# [Exercise aim]
Look over the entries and say how many lines include the word "Description". Only the number, please.

=====

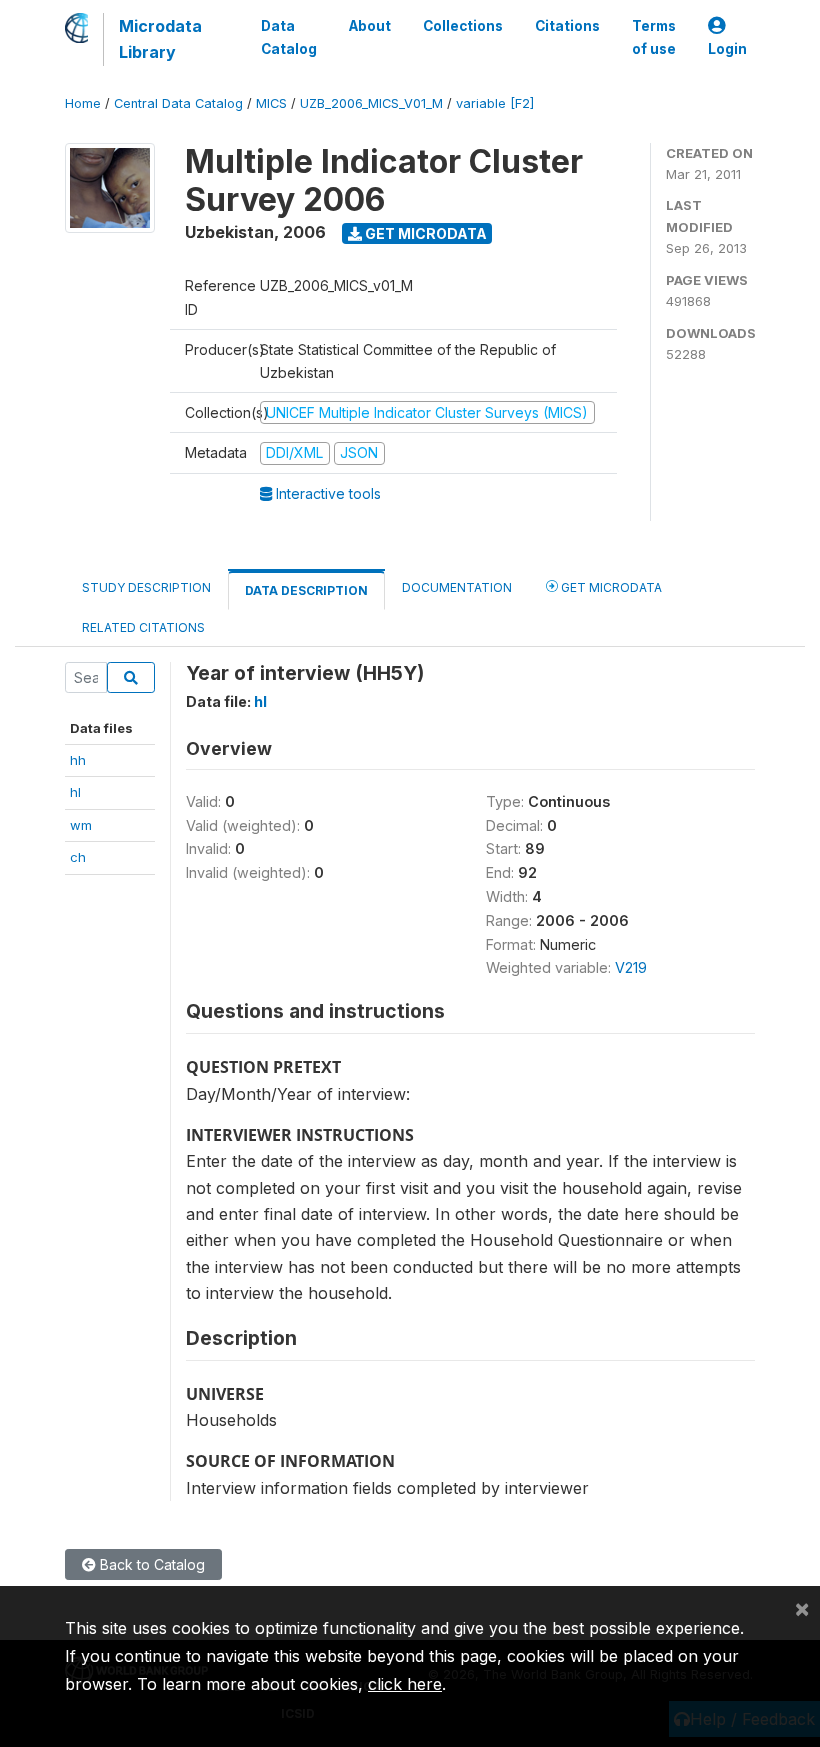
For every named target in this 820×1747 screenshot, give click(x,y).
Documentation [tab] (457, 587)
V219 (631, 967)
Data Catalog (289, 37)
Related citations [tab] (143, 627)
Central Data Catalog (178, 103)
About (370, 26)
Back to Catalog (150, 1564)
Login (727, 49)
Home (83, 103)
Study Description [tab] (146, 587)
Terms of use (654, 37)
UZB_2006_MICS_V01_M (371, 103)
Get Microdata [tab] (610, 587)
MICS (271, 103)
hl (75, 792)
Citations (567, 26)
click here (405, 1684)
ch (78, 857)
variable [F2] (495, 103)
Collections (463, 26)
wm (81, 825)
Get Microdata (424, 233)
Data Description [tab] (306, 590)
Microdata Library (160, 39)
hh (78, 760)
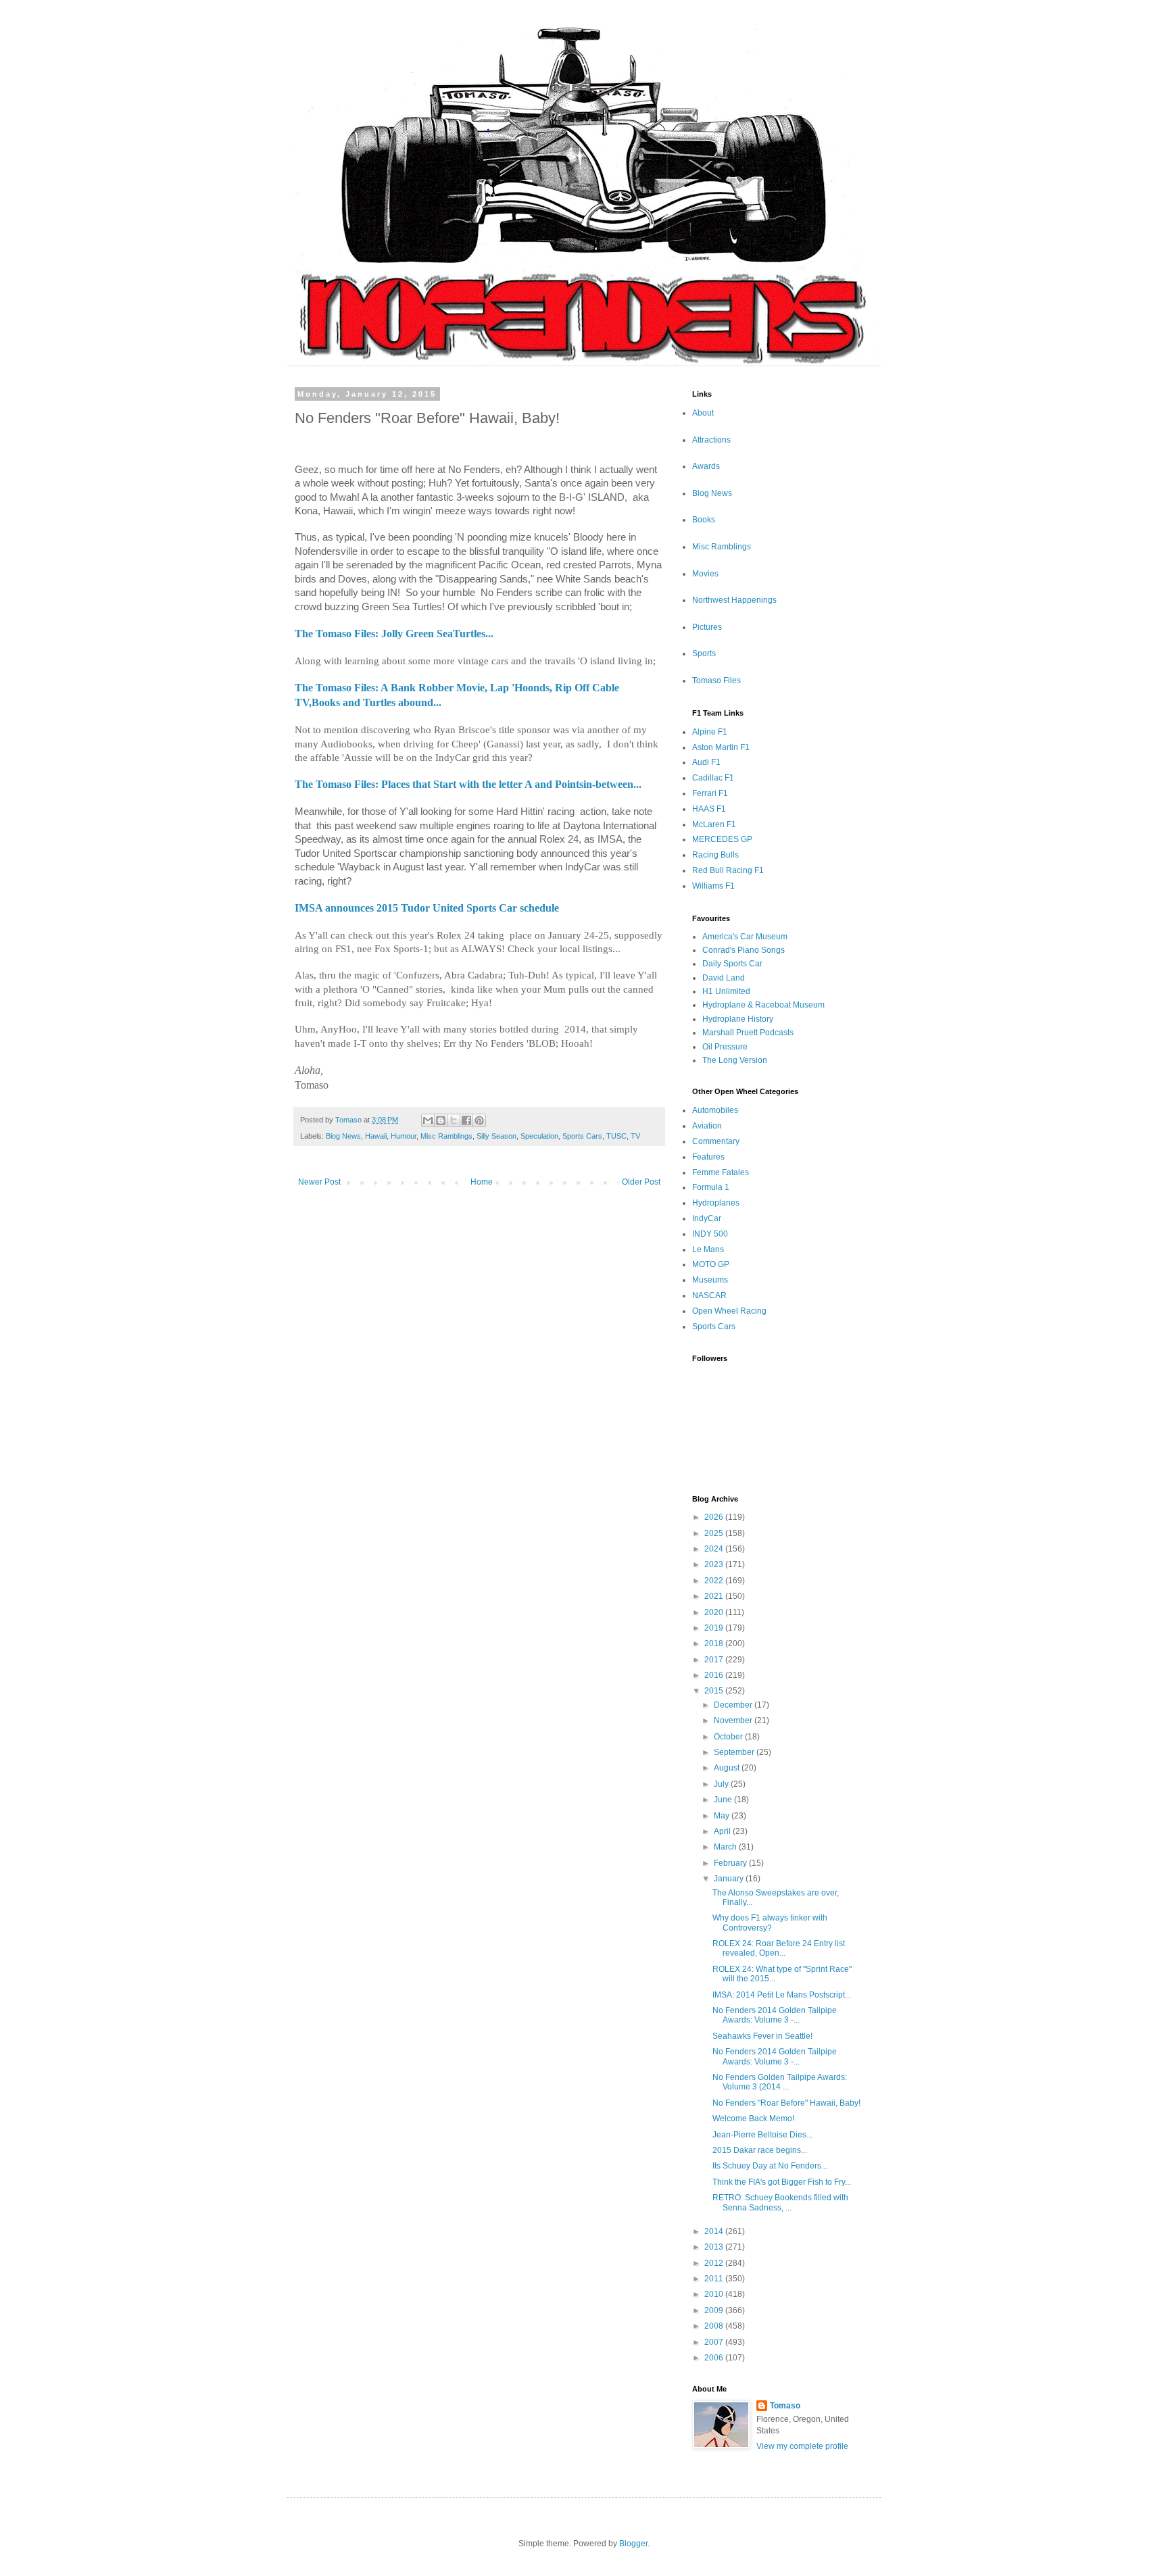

=====

# [Final answer]
2